Database System Note

Note to CMU 15-445 Database System

Youtube to this Course

Chinese Translation Version

Class 1 : Relation Model

Relation Algebra

𝜎 Select
𝛱 Projection
∪ Union
∩ Intersection
− Difference
× Product
⋈ Join

Extra Operators of Relation Algebra:

𝞺 Rename
R<-S Assignment
𝝳 Duplicate Elimination
𝝪 Aggregation
𝛕 Sorting
r÷S Division

Class 2: Advanced SQL

Relational algebra not only define the data we want, but also defined the order we do query.

But we dont exactly need to define an specifc order. User oly needs to dpecify the answer that they want, not how to compute it. That why we need advanced

The DBMS is responsible for efficent evaluation of the query:

Query optimizer: re-orders operations and generatews query plan

History of SQL:

"SEQUEL" (Structured English Query Language) from IBM's System R prototype
Oracle Adopted SEQUEL and IBM's DB2 in 1983 supports SEQUEL, so it become de facto standard
"SQL" (Structured Query Language) become Standard in 1986(ANSI) and 1987(ISO)

Relational Languages:

Data Definition Language (DDL)
- 用于定义DB的三级结构，包括外模式、概念模式、内模式和互相之间的映像。
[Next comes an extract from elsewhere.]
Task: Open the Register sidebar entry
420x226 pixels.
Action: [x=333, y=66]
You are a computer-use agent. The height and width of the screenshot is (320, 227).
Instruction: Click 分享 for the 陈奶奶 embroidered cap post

定义数据的完整性、安全控制等约束
- 如 CREATE ALTER DROP TRUNCATE COMMENT RENAME
Data Manipulation Language (DML)
- 由DBMS提供，让用户和程序员实现对数据库中数据的操作
- SELECT INSERT UPDATE DELETE MERGE CALL (EXPLAIN PLAN) (LOCK TABLE) 等
Data Control Language (DCL)
- 权限控制
- GRANT REVOKE

Aggregates:

Functions that return a singel value from a bag of tuples:

AVG(col) : Return the average col value
MIN(col) : Return the minimum col value
MAX(col) : Return maximun col value
SUM(col) : Return sum of value in col
COUNT(col) : Return # of values for col

Eg. we can only select GROUP BY ed col if we used aggregating fuctions. We can filter aggregated col with HAVING but not WHERE.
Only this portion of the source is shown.